Gastrointestinal microbiome changes in patients with multiple myeloma during the course of autologous hematopoietic stem cell transplantation

The concept of high-dose chemotherapy followed by transplantation of hematopoietic stem cells (HSCT) remains the standard for treating multiple myeloma (MM). Unfortunately HSCT is frequently associated with severe toxicities, including graft-versushost disease (GVHD), gastrointestinal mucositis, and opportunistic infections.
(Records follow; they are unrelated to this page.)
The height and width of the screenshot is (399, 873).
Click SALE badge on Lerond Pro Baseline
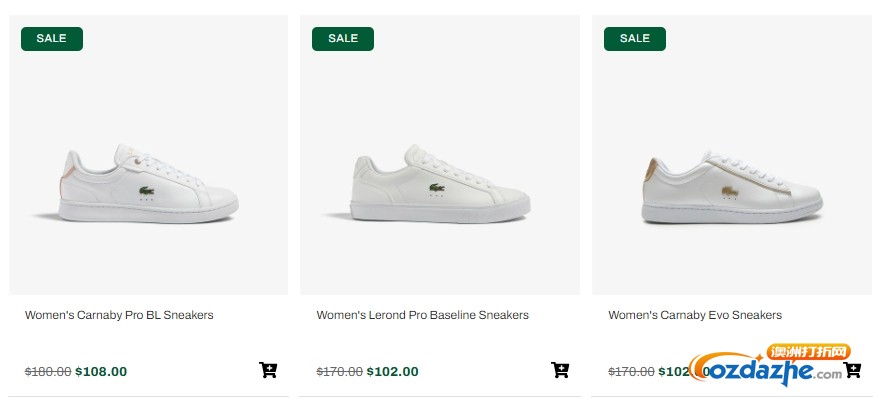[x=343, y=38]
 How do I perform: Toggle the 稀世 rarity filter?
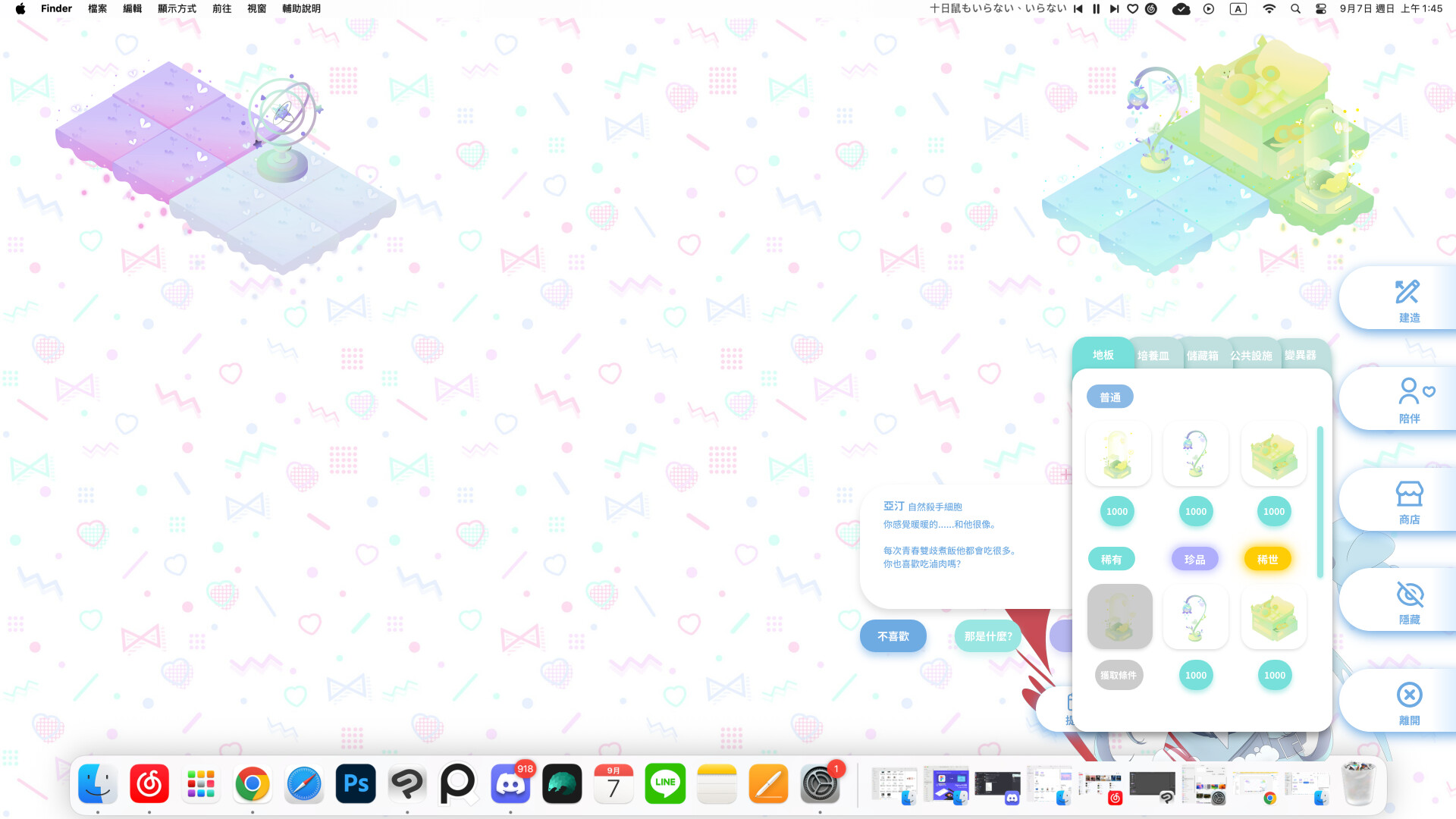click(1266, 558)
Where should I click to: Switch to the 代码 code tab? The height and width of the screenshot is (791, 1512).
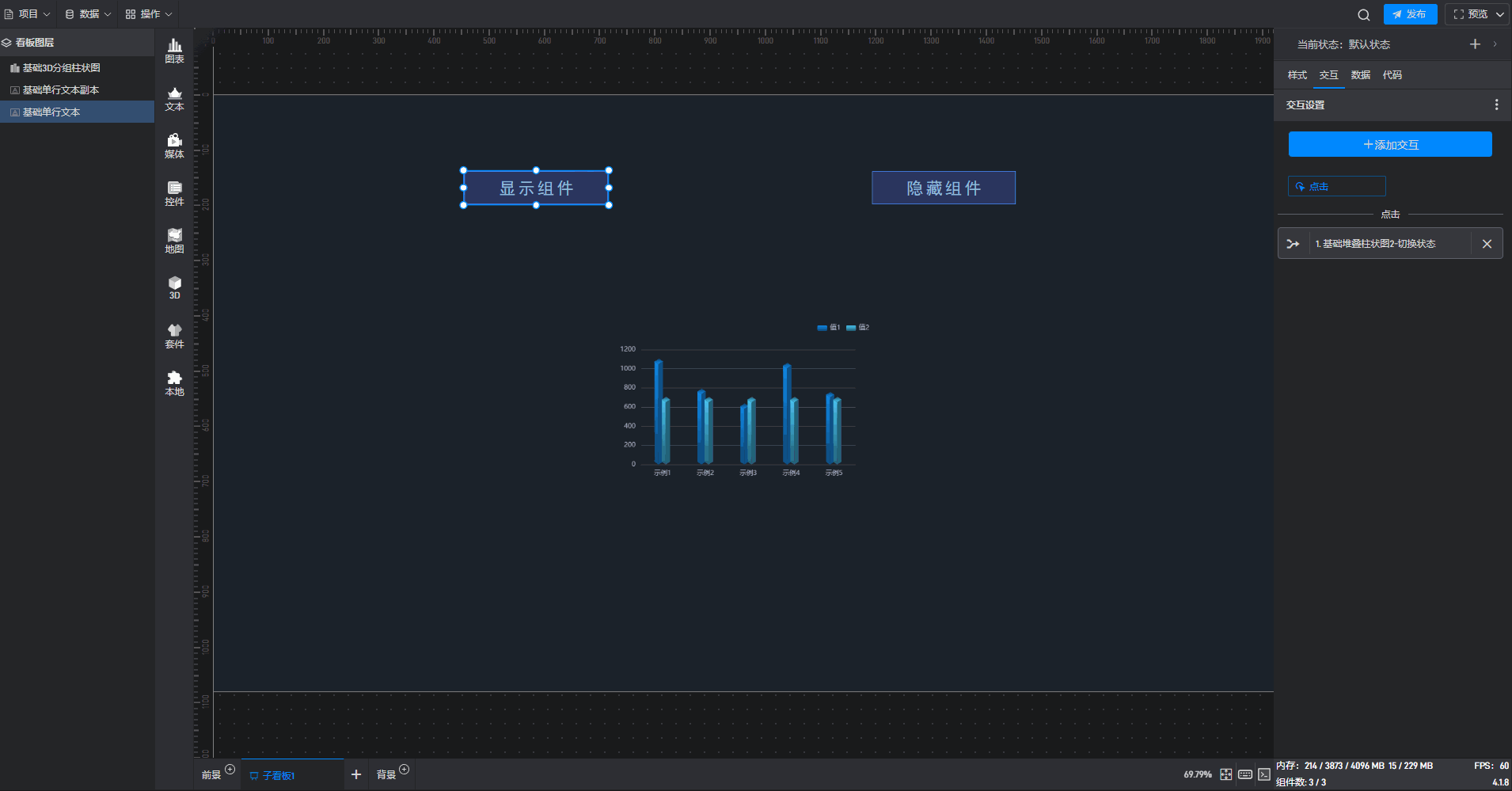click(x=1392, y=75)
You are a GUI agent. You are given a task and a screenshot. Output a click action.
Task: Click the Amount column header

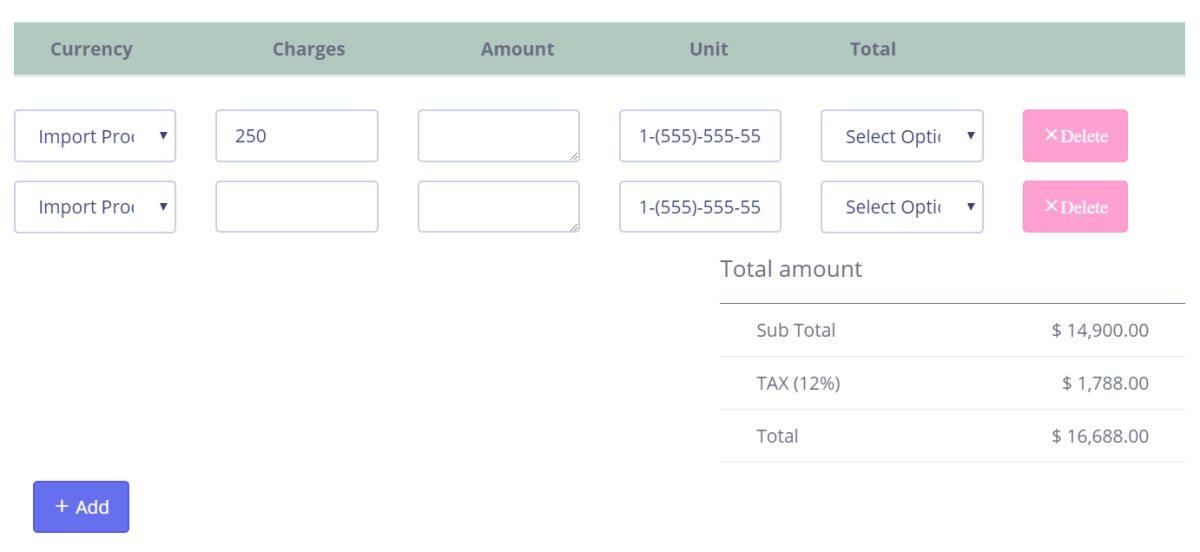pyautogui.click(x=517, y=49)
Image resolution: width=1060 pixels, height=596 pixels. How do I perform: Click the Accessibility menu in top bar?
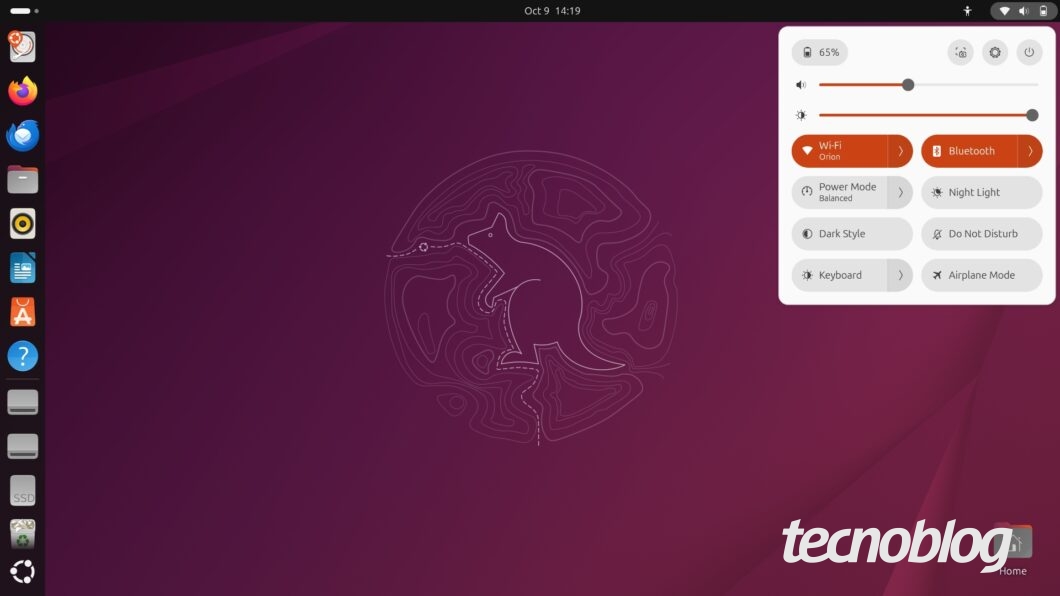click(x=967, y=11)
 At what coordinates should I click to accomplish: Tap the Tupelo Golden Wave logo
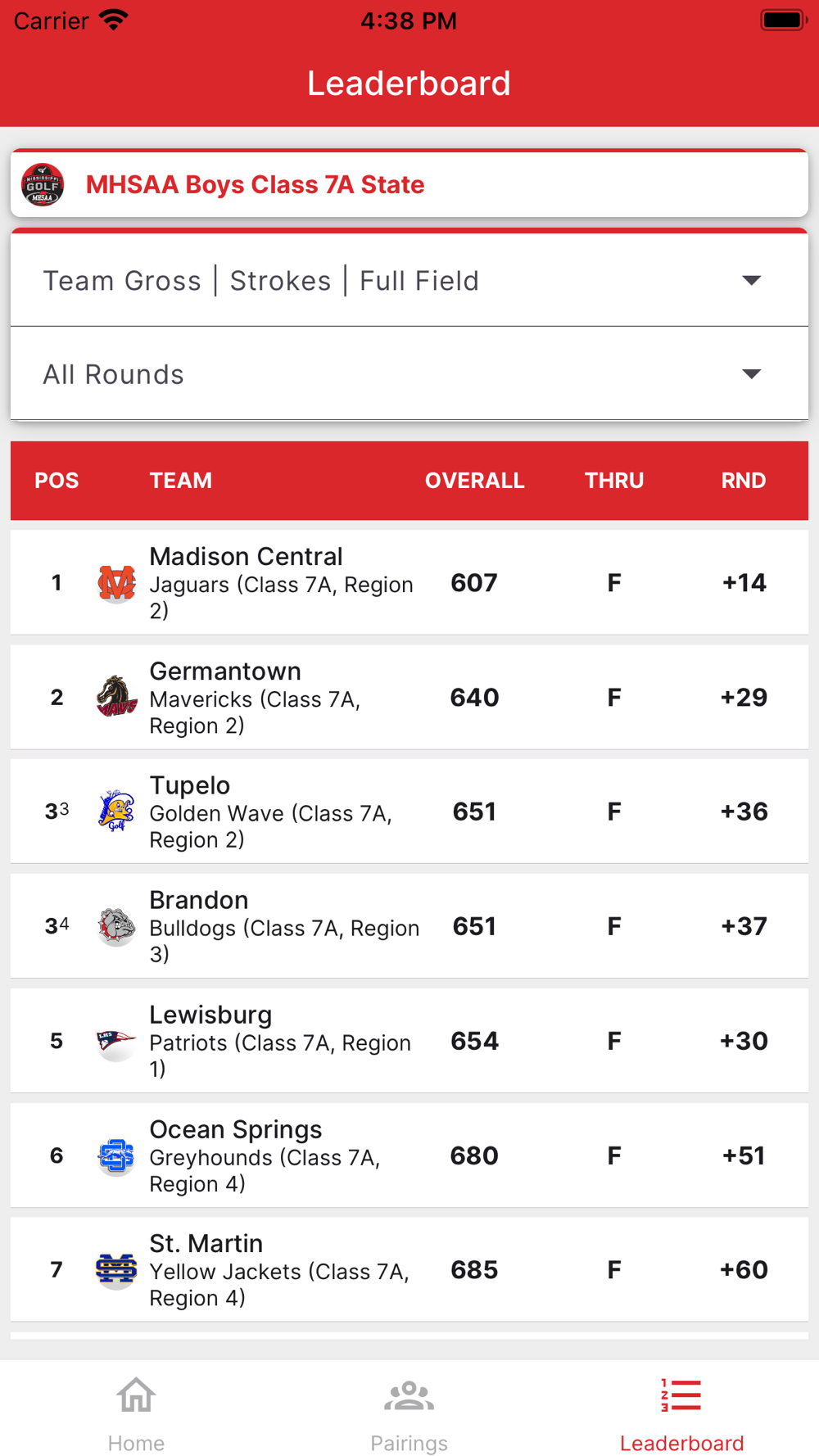(x=116, y=812)
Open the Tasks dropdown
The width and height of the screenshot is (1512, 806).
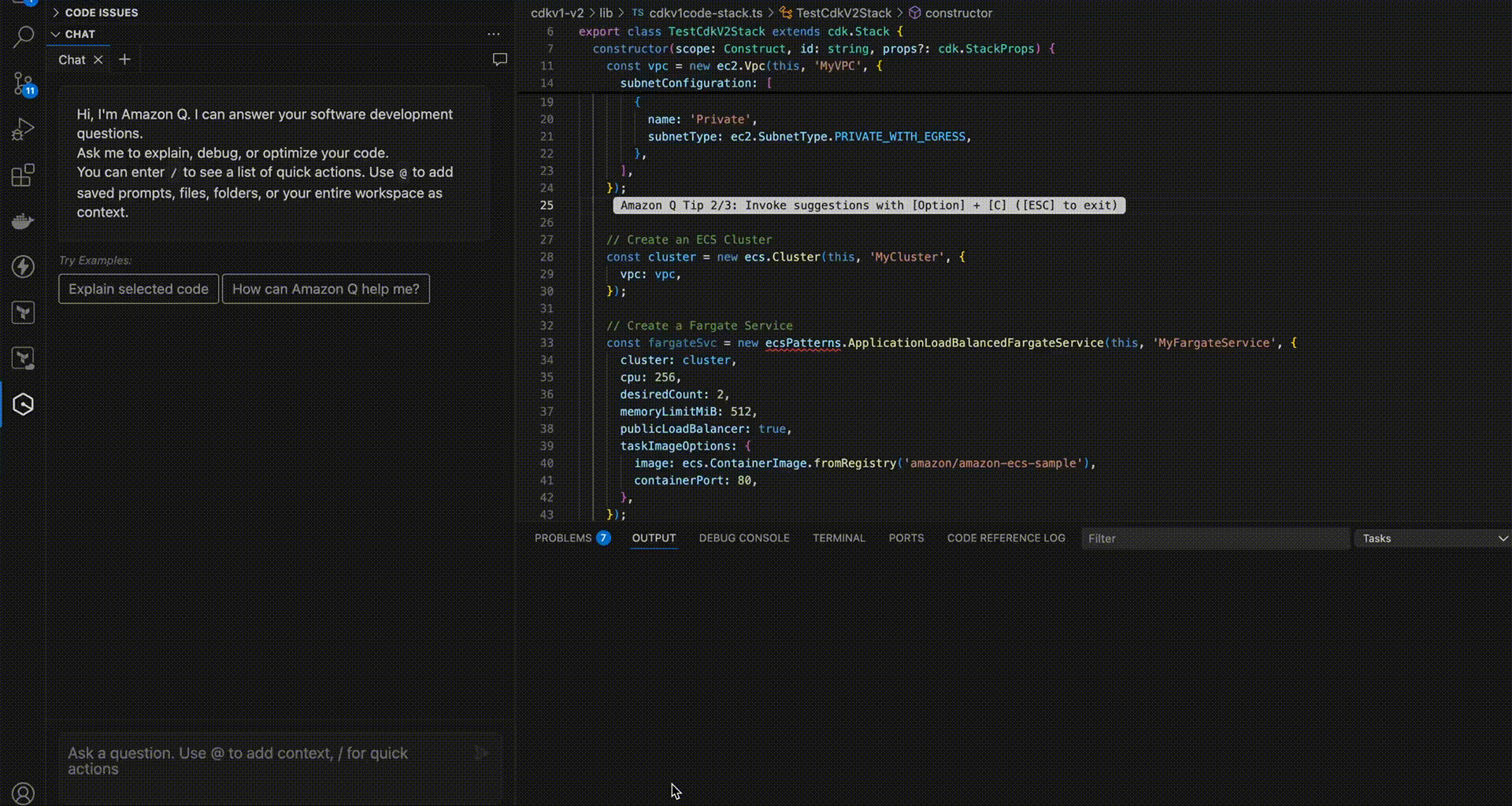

Since the 1970s, the microbiome specifically, intestinal microbiota and their metabolites have been recognized as key mediators of allogeneic HSCT outcomes, including GVHD and overall survival (OS). Despite the rapidly accumulating evidence, that the fecal bacteriome plays a key role in allogeneic HSCT, less is known about its role in the context of autologous HSCT. We studied the changes in gastrointestinal bacteriome in 15 adult patients (9 women, 6 men, aged 54-66 years) with multiple myeloma, who underwent autologous HSCT. A significant (p=0,0215) decrease in the microbiota diversity index was revealed in the period after HSCT. We observed a continuous decrease in gastrointestinal microbiome diversity, until 35 days after HSCT. We found the significant decrease in relation to the Actinobacteria phylum (p=0.0348). No significant changes in the level of other studied phyla Bacteroides, Firmicutes, Proteobacteria were found. Also we found that microbiome composition present is associated with the incidence and severity of post-transplant toxicity (especially nausea and vomiting), and culture-negative neutropenic fever.